▶ _AVAILABLE DATA_:
· · · · · · ·

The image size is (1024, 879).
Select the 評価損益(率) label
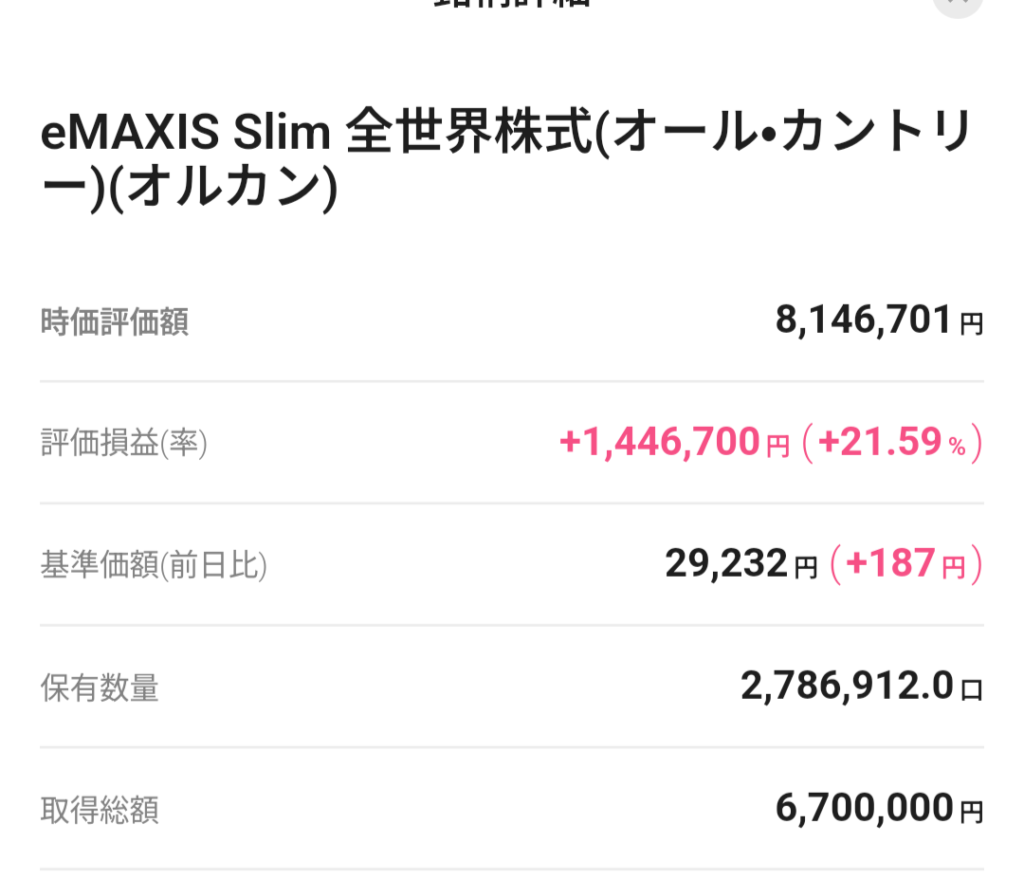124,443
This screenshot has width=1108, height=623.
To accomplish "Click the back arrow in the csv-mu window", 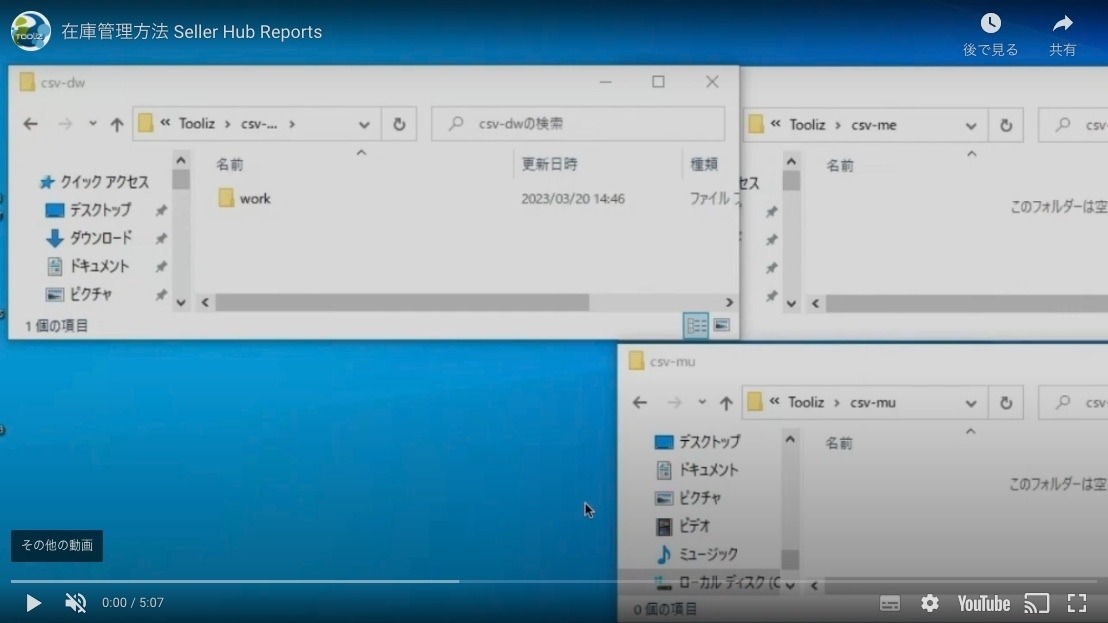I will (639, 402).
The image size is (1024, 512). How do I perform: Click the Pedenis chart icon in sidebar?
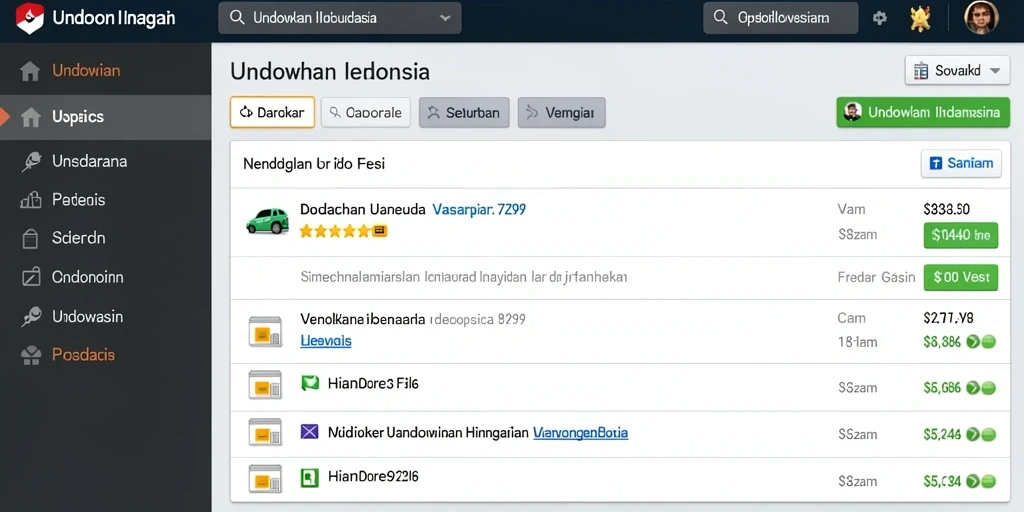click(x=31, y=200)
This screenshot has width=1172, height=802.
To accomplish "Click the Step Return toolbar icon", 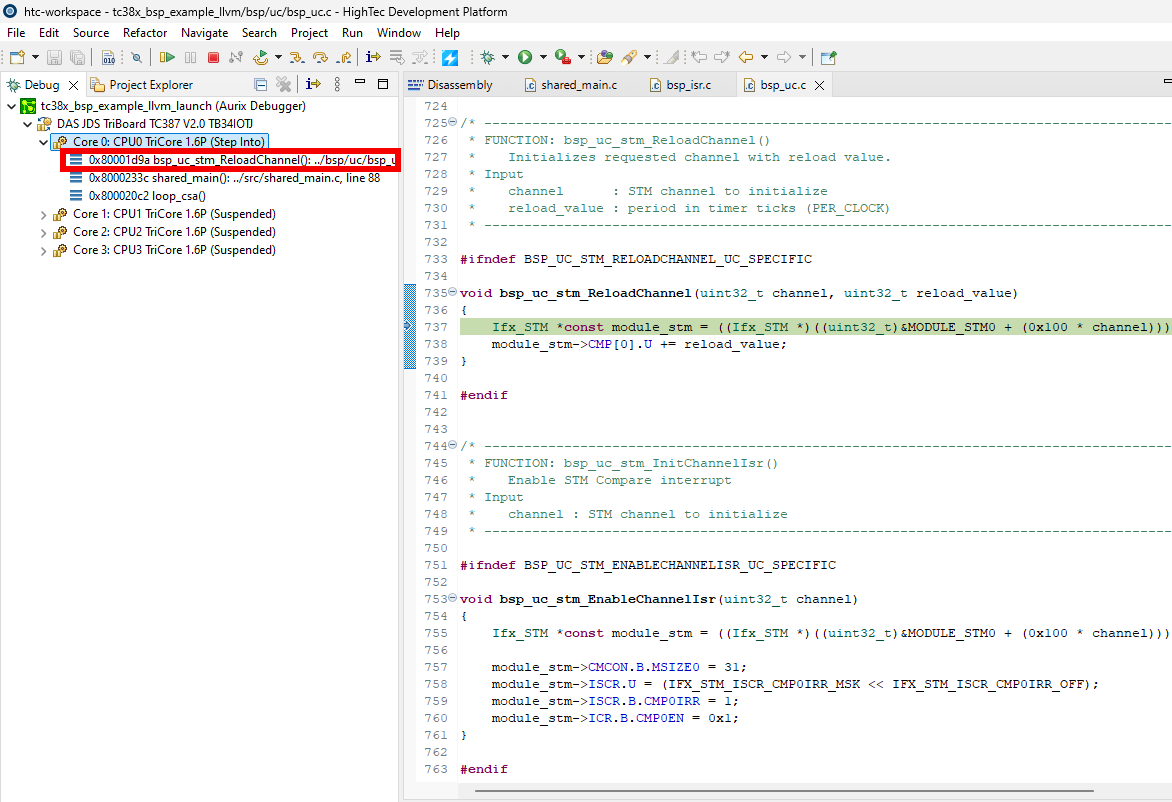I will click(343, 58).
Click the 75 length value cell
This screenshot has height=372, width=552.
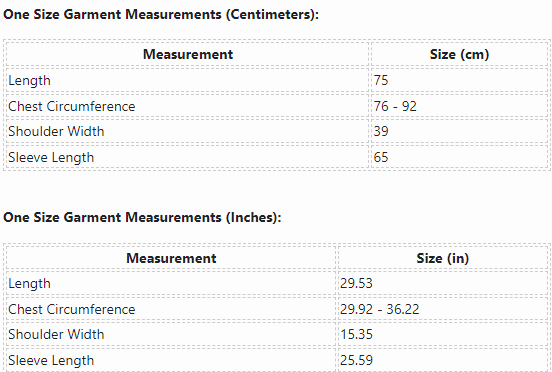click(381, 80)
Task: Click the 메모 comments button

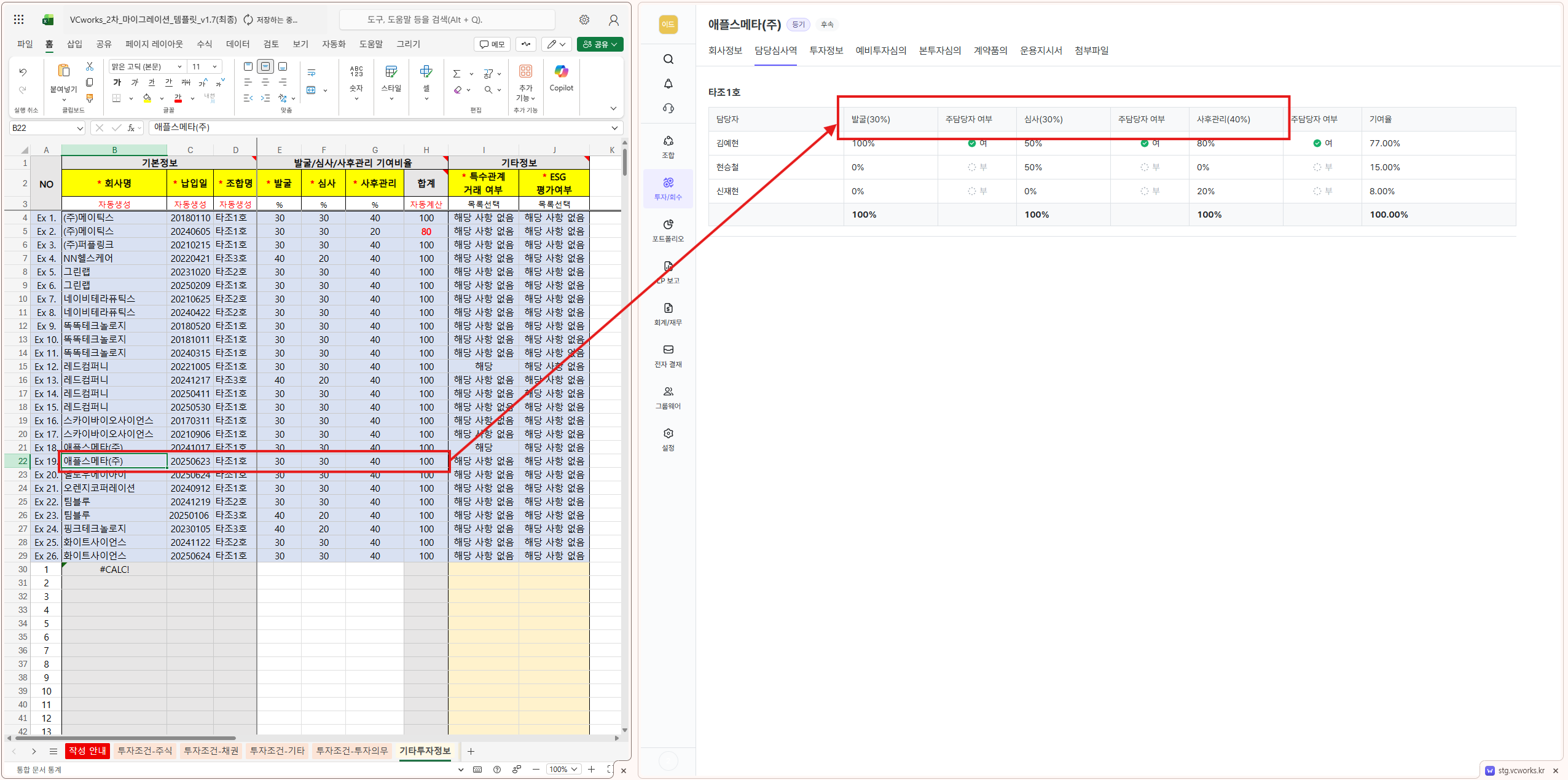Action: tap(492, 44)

· · · · · · ·

▶ _GIVEN PROBLEM_: Put everything from the line containing "Click the 75 length value cell" down to the end of the entries into a two-column CSV with the headers instruction and reply, one row per entry, with each field in double quotes and line breaks replaced by spaces. Leave the pictures out.

▶ _FINAL RESULT_:
instruction,reply
"Click the 75 length value cell This screenshot has height=372, width=552.","click(381, 80)"
"Task: Click the 메모 comments button","Action: tap(492, 44)"